Mike Clements is the pastor of a Baptist church in nearby Floresville, the county seat.

"[The church members] don't have a lot of money, but they are always willing to give," Clements told CNN. "These people are merciful people. A lot of them will be forgiving with what happened."

At a news conference Monday, police said that the gunman had sent threatening messages to his mother-in-law, who sometimes attended the church but was not there on Sunday.

Wilson County Sheriff Joe Tackitt said that virtually everyone in the community was affected by the events, and that there was no way for those in the church to escape unscathed, CNN reports.

Tackitt told NBC News that 12 to 14 of the dead were children.

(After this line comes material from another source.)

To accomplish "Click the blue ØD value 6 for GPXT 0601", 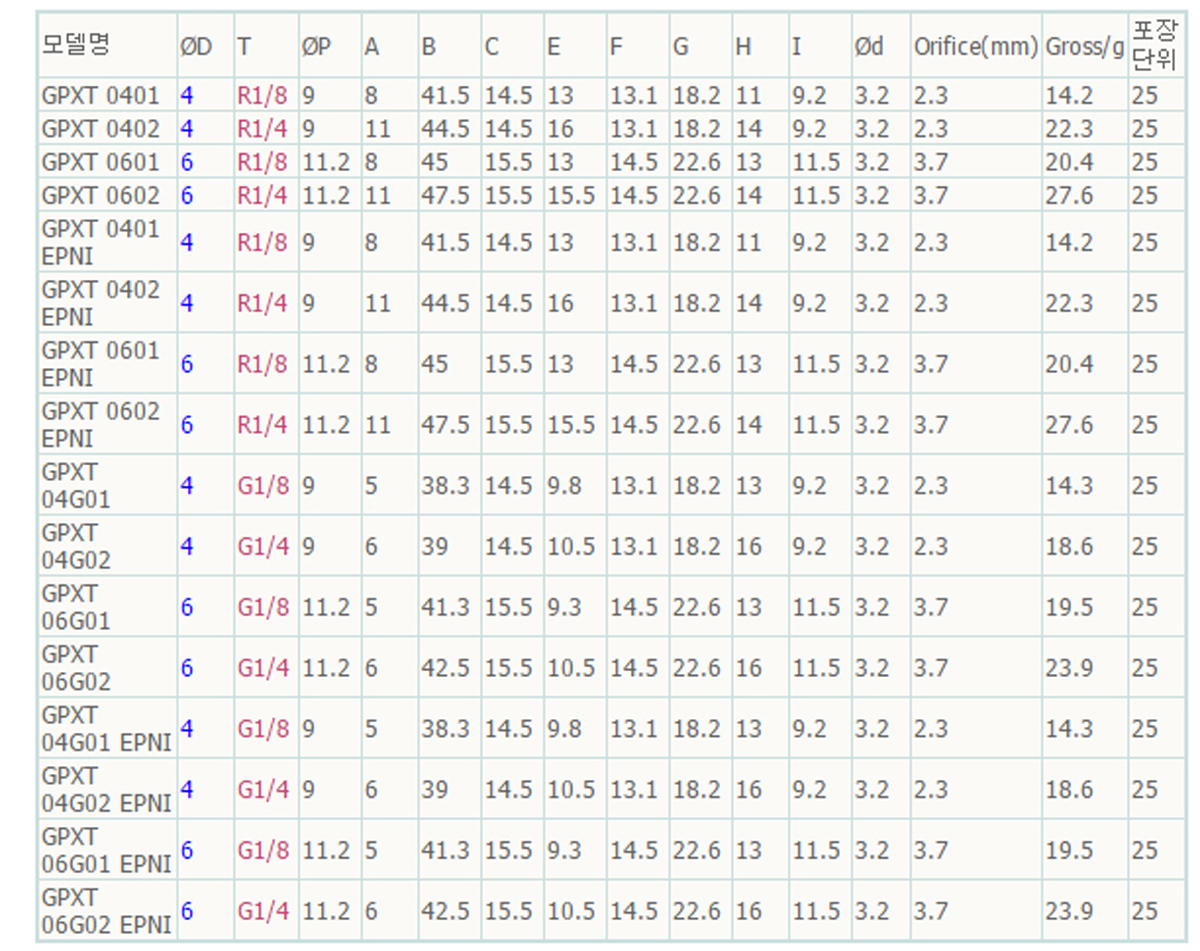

One of those killed was the pastor's daughter, Annabelle Pomeroy; her parents were out of town when the shooting happened.

Her mother, Sherri Pomeroy, read a statement to reporters on Monday.

"Our church was not comprised of members or parishioners. We were a very close family. We ate together, we laughed together, we cried together, and we worshipped together," said Pomeroy. "Now most of our church family is gone, our building is probably beyond repair. And the few of us that are left behind lost tragically yesterday. As senseless as this tragedy was, our sweet Belle would not have been able to deal with losing so much family yesterday."

"Please don't forget Sutherland Springs," she said.